Answer these questions from the excerpt on eating and longevity below.
(a) What does the speaker like to have in the morning besides a cup of coffee?
(b) Until about what time does the speaker go without eating for the rest of the day?
(c) What does the speaker compare going straight from regular living to the new eating pattern to?
[EXCERPT TO READ — start]
If you don't enjoy life, what's the point.
And so I'd like a cup of
coffee in the morning,
a little bit of milk, spoonful of yogurt,
it's not going to kill me.
Olive oil doesn't have protein
or carbs in it, not many.
And so I'm probably not affecting
those longevity pathways
negatively, but without that,
first of all, I wouldn't
enjoy my life as much.
Second, well, the olive
oil isn't is not as great
as the yogurt, but I'm trying to optimize
and there's no perfect
solution to what we're doing.
And we're still learning.
We don't know what's optimal for me,
let alone everybody else.
But I'm with you,
I don't believe that taking a couple
of spoonfuls of something,
unless it's high fructose corn
syrup is going to hurt you
because I've now got the rest of the day
till about eight, 9:00 PM
of not eating anything.
And that I forgive myself for that.
And that there's a really good point here.
You and I were discussing this earlier.
The point about doing this is
that you try to do your best.
If you go from regular living
to donate the whole day,
you're going to fail.
It's like quitting smoking, cold turkey.
It's easy to chew gum
and stick the patch on
because your body has to get
used to all sorts of habits.
And it's social, it's physical,
putting stuff in your mouth,
chewing, not just the
low blood sugar levels
and your brain will fight it.
Your limbic system is going to go,
hey, do it, do it, do it.
[EXCERPT TO READ — finish]
[DATA SECTION — start]
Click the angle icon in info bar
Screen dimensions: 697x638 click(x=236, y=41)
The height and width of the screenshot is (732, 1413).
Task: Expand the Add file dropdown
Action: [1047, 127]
[DATA SECTION — finish]
### RESULT OF THE TASK
(a) A little bit of milk and a spoonful of yogurt.
(b) Until about 8 or 9 p.m.
(c) Quitting smoking cold turkey.